Copy out the lines of the records below, and only those lines, from the one with "This screenshot has width=1148, height=1054." through the one with "Task: Expand the ARCHIVIO LEGA dropdown", exactly as they appear.
**********
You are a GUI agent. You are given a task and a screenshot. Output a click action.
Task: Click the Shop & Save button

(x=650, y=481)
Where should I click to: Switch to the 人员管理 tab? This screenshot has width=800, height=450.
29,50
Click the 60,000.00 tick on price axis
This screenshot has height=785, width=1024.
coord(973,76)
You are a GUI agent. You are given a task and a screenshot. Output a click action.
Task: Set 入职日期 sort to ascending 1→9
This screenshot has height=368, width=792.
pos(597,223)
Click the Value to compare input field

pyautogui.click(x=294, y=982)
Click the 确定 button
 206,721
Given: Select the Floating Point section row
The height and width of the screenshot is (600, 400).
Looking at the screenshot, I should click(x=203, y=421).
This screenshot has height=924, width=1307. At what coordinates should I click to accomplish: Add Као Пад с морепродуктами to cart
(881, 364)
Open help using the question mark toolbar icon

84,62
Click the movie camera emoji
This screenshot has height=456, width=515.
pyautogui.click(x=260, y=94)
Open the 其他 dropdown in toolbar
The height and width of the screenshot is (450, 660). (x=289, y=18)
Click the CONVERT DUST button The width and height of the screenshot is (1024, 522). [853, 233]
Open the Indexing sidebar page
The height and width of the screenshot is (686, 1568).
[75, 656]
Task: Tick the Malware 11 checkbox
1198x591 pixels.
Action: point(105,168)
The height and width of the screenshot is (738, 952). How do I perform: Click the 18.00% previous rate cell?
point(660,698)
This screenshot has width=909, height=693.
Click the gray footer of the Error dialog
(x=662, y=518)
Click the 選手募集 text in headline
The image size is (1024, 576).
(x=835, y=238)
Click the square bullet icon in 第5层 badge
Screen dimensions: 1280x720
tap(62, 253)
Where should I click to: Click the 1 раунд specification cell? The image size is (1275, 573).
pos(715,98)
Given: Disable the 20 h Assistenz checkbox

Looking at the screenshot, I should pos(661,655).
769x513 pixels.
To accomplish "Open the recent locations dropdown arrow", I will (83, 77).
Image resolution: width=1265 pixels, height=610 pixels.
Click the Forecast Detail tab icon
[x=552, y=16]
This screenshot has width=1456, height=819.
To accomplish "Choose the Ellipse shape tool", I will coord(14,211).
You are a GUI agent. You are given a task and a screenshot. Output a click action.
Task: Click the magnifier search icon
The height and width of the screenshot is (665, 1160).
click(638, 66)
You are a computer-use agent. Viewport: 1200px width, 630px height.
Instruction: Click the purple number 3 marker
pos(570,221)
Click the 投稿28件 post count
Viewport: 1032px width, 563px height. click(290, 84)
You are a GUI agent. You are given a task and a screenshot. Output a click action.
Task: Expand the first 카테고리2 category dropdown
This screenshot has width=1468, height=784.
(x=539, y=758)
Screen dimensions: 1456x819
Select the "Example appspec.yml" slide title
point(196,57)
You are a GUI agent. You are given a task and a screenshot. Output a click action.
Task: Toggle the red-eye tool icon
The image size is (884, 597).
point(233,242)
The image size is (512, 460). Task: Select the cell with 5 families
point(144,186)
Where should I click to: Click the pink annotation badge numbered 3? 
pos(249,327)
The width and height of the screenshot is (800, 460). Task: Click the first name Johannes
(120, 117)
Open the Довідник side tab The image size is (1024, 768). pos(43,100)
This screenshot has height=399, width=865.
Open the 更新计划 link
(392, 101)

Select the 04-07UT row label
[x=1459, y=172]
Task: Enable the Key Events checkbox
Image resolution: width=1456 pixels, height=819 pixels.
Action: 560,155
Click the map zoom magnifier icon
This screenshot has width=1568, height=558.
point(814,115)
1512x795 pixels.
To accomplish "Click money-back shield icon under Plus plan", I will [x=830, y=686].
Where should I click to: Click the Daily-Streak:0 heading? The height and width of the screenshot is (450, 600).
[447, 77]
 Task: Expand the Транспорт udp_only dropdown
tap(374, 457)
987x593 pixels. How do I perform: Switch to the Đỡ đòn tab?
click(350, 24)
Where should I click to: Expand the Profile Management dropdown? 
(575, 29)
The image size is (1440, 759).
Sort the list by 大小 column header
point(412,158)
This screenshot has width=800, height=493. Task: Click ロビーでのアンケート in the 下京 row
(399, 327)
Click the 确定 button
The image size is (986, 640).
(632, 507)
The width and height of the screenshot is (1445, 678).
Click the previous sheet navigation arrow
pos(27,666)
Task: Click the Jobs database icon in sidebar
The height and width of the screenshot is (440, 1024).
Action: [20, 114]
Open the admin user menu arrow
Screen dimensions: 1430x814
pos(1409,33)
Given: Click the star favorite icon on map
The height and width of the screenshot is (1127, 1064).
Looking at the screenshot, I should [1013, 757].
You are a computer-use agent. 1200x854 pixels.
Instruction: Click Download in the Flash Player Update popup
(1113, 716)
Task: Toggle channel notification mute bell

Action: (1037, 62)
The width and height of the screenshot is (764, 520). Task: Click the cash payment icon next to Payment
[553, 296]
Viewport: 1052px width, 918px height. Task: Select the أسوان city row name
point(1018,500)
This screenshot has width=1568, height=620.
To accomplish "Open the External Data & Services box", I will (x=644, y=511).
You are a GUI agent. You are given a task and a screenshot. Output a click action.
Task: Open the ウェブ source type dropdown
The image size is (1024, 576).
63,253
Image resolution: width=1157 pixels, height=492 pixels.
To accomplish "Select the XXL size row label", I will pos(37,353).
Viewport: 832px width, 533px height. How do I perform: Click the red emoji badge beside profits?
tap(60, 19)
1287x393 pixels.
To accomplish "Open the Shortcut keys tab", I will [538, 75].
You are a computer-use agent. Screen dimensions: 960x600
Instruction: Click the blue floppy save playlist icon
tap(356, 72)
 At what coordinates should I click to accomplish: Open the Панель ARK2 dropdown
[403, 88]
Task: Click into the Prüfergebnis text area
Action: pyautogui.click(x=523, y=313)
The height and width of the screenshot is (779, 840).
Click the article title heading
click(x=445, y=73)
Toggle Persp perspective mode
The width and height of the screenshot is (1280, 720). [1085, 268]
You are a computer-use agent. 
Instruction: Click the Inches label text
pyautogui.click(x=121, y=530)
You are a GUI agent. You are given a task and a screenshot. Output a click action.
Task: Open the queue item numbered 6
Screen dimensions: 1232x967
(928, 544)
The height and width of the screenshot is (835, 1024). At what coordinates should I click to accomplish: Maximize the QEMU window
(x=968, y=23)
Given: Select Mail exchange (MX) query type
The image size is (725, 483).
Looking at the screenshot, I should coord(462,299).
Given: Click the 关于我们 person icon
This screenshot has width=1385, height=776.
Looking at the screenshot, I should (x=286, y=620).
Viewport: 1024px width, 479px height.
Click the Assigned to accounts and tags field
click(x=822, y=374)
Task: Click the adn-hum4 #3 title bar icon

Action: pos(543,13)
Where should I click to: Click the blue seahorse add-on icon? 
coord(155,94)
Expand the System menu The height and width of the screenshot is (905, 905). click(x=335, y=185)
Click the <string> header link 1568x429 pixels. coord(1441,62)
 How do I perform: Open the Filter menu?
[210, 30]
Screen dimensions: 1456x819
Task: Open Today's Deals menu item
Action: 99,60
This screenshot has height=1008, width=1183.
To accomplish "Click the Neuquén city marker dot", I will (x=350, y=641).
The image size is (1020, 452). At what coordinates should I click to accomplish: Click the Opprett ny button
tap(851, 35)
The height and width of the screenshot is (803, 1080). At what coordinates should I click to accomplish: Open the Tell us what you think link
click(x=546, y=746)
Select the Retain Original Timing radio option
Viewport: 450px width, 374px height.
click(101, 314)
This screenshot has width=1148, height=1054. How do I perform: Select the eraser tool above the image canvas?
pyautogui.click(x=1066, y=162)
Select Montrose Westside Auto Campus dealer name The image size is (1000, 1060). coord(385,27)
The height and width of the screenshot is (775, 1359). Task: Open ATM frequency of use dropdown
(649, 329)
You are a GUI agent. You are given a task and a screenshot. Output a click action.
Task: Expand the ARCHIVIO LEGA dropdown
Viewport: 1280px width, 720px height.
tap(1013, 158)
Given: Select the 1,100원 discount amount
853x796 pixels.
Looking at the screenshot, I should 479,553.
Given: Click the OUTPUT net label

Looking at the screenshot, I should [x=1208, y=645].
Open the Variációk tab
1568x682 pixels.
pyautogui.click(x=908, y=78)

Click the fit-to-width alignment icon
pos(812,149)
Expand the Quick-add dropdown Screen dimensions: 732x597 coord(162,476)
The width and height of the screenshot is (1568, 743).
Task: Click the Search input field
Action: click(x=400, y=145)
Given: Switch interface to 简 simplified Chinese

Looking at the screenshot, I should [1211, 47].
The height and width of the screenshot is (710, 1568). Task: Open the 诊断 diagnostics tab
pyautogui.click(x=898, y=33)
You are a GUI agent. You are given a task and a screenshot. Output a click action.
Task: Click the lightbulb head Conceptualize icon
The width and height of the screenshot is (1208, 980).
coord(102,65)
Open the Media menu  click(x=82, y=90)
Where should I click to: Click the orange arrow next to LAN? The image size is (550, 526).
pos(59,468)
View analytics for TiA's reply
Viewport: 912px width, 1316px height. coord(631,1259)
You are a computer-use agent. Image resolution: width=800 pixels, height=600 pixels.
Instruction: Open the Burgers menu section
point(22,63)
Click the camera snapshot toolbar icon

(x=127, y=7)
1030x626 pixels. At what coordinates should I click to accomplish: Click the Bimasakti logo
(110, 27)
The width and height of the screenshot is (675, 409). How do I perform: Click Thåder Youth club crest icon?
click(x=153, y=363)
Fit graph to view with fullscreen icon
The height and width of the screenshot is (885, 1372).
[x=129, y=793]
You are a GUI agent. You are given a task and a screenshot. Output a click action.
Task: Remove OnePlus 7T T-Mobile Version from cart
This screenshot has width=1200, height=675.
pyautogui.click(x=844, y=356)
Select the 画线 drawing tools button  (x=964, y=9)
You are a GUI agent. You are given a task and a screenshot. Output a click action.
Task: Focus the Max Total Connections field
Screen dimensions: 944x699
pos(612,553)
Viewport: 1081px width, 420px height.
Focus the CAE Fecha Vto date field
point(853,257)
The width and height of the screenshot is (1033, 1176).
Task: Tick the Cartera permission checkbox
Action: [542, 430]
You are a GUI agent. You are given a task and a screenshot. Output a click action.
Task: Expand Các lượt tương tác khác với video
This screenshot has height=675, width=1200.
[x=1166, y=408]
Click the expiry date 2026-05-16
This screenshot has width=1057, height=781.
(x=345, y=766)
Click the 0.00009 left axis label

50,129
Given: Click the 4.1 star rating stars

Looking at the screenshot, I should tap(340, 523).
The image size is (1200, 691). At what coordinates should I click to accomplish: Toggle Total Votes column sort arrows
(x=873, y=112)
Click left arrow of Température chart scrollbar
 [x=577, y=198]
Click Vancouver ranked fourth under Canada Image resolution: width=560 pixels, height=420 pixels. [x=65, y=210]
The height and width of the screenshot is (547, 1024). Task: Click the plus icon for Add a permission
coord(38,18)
**********
• Final answer:
This screenshot has width=1148, height=1054. How do I perform: Select the eraser tool above the image canvas?
pyautogui.click(x=1066, y=162)
Select Montrose Westside Auto Campus dealer name The image size is (1000, 1060). coord(385,27)
The height and width of the screenshot is (775, 1359). Task: Open ATM frequency of use dropdown
(649, 329)
You are a GUI agent. You are given a task and a screenshot. Output a click action.
Task: Expand the ARCHIVIO LEGA dropdown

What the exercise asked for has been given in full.